The High Court’s Tainan branch yesterday overturned a death sentence on rape and murder charges against Hsieh Chih-hung (謝志宏) based on new findings from the Taiwan High Prosecutors’ Office after it restarted the investigation.
Hsieh was accused of being an accomplice to Kuo Chun-wei (郭俊偉) in the murder of a woman surnamed Chen (陳), 18, and a man surnamed Chang (張), 68, on June 24, 2000.
After first being found guilty in October 2001, Hsieh and Kuo had their verdicts and death sentences upheld in seven subsequent retrials, during which Hsieh maintained his innocence and said that his confession resulted from torture.
Photo: Wang Chieh, Taipei Times
In September 2018, the Taiwan High Prosecutors’ Office, citing new evidence that proved Hsieh’s innocence, filed for a retrial.
The High Court on March 14 last year accepted the petition and ordered Hsieh’s sentence to be temporarily suspended.
The court then granted a request to release Hsieh from the Tainan Detention Center, where he had been held since 2001, and began to hear the new case presented by prosecutors, before delivering the verdict yesterday.
Photo: Wang Chieh, Taipei Times
Yesterday’s decision stated that because the police had not recorded either of Hsieh’s interrogation sessions and could provide little to no corroborating material, the interrogation was in breach of the Code of Criminal Procedure (刑事訴訟法).
Hsieh’s confession could therefore not be used as evidence, it said.
Kuo had accused Hsieh of being his accomplice and passed polygraph testing, but the court said that the testing should only point to Kuo’s credibility and not be considered proof of it.
Given that Kuo was diagnosed with antisocial personality disorder, the court dismissed the polygraph results.

(Saved data entries)
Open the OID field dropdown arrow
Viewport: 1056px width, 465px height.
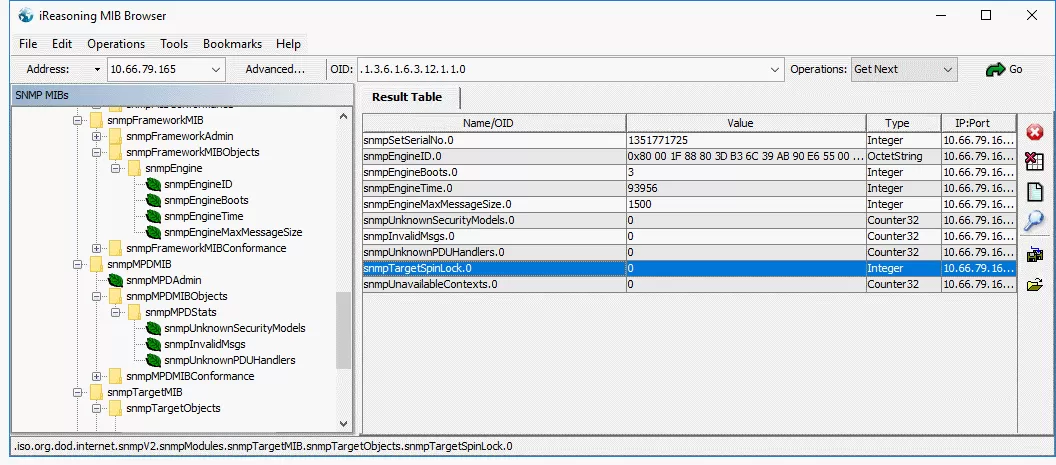776,69
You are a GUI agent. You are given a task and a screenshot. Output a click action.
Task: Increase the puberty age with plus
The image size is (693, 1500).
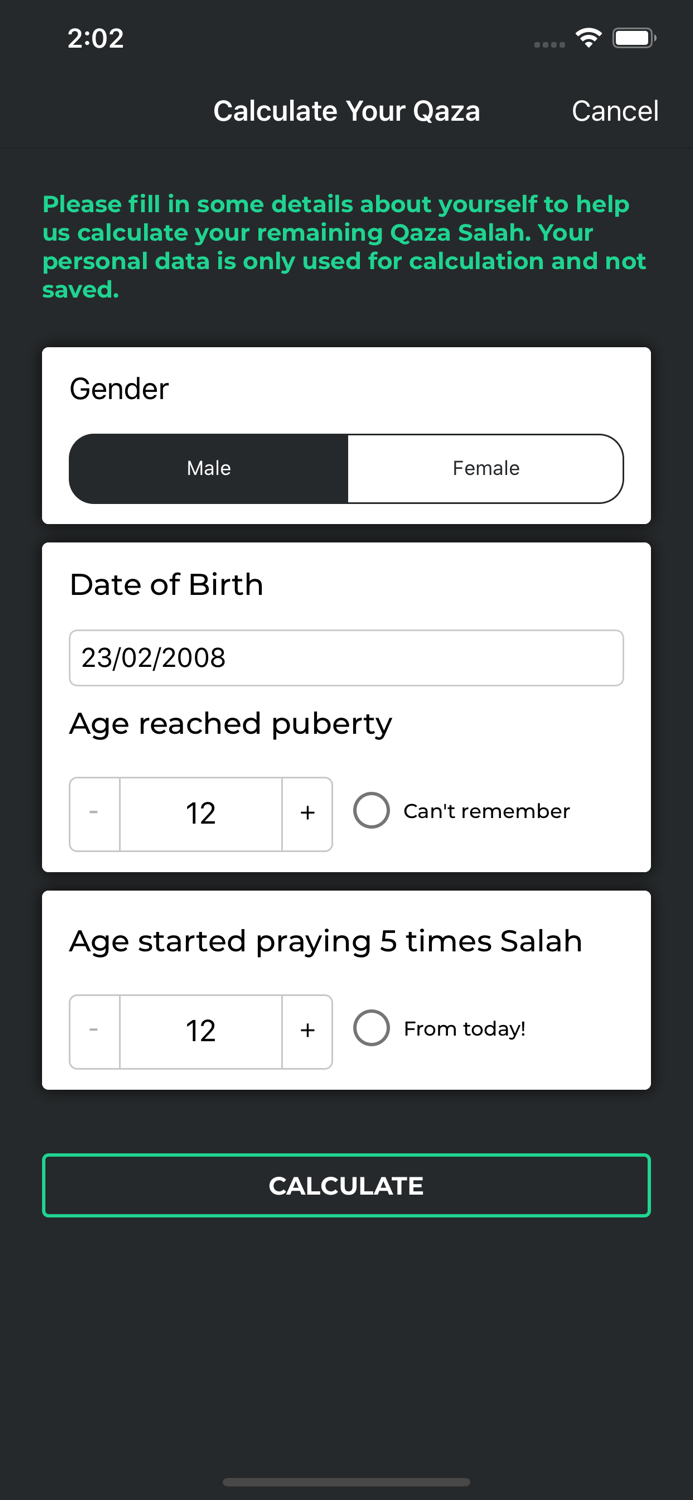(x=307, y=813)
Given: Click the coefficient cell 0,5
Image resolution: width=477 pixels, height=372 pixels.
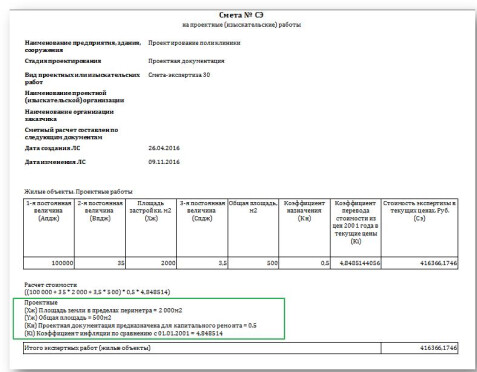Looking at the screenshot, I should pyautogui.click(x=304, y=263).
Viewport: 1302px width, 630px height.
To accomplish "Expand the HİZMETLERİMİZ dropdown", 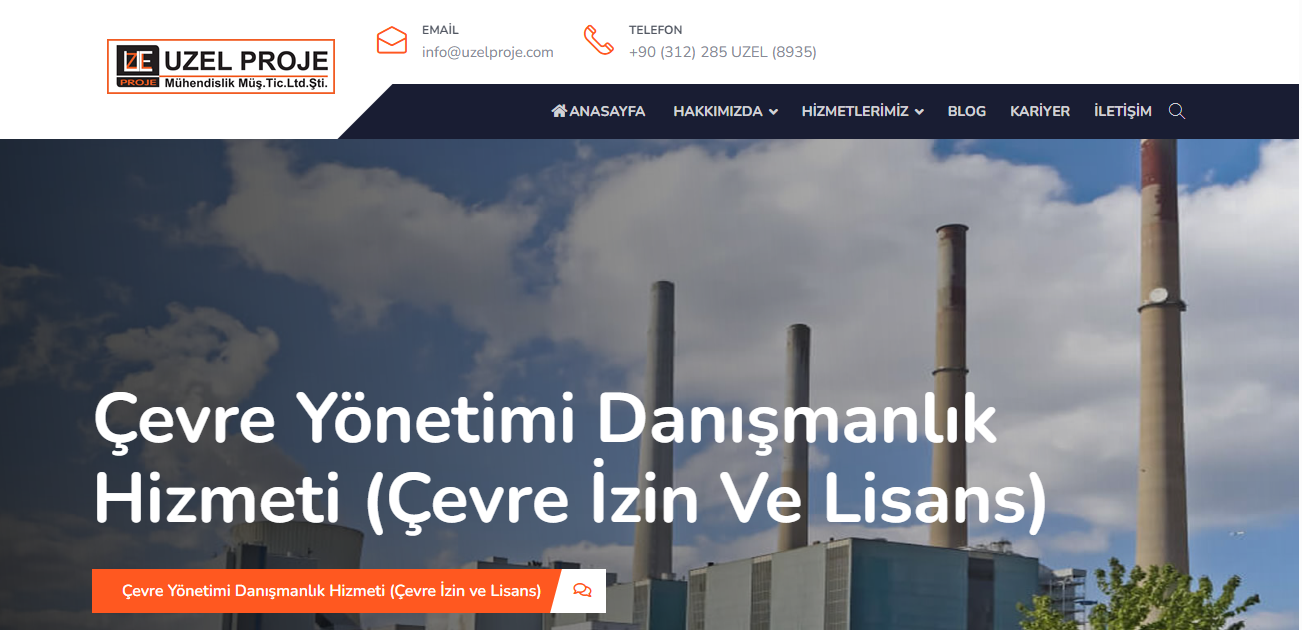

§ **WHAT IS BEING ASKED**:
According to the news report on the Hsieh Chih-hung case, where had Hsieh been held since 2001?

§ **SOLUTION BELOW**:
The Tainan Detention Center.